Print each of the following entries verbatim, without any changes.

A run of entries
- - - - -

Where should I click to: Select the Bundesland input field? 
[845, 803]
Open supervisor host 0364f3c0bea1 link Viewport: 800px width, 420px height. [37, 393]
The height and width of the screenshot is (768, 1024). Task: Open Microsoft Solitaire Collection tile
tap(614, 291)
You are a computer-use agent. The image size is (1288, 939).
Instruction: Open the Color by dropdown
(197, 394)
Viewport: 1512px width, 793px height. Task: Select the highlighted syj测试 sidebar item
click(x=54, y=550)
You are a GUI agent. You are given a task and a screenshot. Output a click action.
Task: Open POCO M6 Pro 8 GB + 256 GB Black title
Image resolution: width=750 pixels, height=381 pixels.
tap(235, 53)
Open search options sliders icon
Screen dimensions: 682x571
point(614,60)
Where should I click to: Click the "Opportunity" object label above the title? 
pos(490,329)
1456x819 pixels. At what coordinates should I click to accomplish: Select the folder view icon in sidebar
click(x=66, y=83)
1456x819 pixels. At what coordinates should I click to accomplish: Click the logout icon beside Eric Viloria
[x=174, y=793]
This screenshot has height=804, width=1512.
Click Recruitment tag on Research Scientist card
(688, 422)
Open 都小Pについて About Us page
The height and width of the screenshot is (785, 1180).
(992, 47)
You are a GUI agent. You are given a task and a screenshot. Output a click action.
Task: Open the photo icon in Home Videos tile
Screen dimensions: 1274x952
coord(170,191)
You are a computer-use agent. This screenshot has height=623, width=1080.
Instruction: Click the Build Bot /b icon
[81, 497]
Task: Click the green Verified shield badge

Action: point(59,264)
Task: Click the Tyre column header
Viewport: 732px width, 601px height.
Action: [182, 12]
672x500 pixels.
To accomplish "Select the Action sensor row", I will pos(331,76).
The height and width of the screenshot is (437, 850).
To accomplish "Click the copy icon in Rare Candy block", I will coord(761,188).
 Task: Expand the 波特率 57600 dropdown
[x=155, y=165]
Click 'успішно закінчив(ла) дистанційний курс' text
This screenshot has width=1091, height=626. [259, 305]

- - - - -

EXERCISE RESPONSE:
Where should I click to: Select the Bundesland input field? 
[845, 803]
Open supervisor host 0364f3c0bea1 link Viewport: 800px width, 420px height. [37, 393]
The height and width of the screenshot is (768, 1024). Task: Open Microsoft Solitaire Collection tile
tap(614, 291)
You are a computer-use agent. The image size is (1288, 939).
Instruction: Open the Color by dropdown
(197, 394)
Viewport: 1512px width, 793px height. Task: Select the highlighted syj测试 sidebar item
click(x=54, y=550)
You are a GUI agent. You are given a task and a screenshot. Output a click action.
Task: Open POCO M6 Pro 8 GB + 256 GB Black title
Image resolution: width=750 pixels, height=381 pixels.
tap(235, 53)
Open search options sliders icon
Screen dimensions: 682x571
point(614,60)
Where should I click to: Click the "Opportunity" object label above the title? 
pos(490,329)
1456x819 pixels. At what coordinates should I click to accomplish: Select the folder view icon in sidebar
click(x=66, y=83)
1456x819 pixels. At what coordinates should I click to accomplish: Click the logout icon beside Eric Viloria
[x=174, y=793]
This screenshot has height=804, width=1512.
Click Recruitment tag on Research Scientist card
(688, 422)
Open 都小Pについて About Us page
The height and width of the screenshot is (785, 1180).
(992, 47)
You are a GUI agent. You are given a task and a screenshot. Output a click action.
Task: Open the photo icon in Home Videos tile
Screen dimensions: 1274x952
coord(170,191)
You are a computer-use agent. This screenshot has height=623, width=1080.
Instruction: Click the Build Bot /b icon
[81, 497]
Task: Click the green Verified shield badge

Action: point(59,264)
Task: Click the Tyre column header
Viewport: 732px width, 601px height.
Action: [182, 12]
672x500 pixels.
To accomplish "Select the Action sensor row", I will pos(331,76).
The height and width of the screenshot is (437, 850).
To accomplish "Click the copy icon in Rare Candy block", I will coord(761,188).
 Task: Expand the 波特率 57600 dropdown
[x=155, y=165]
Click 'успішно закінчив(ла) дистанційний курс' text
This screenshot has width=1091, height=626. [259, 305]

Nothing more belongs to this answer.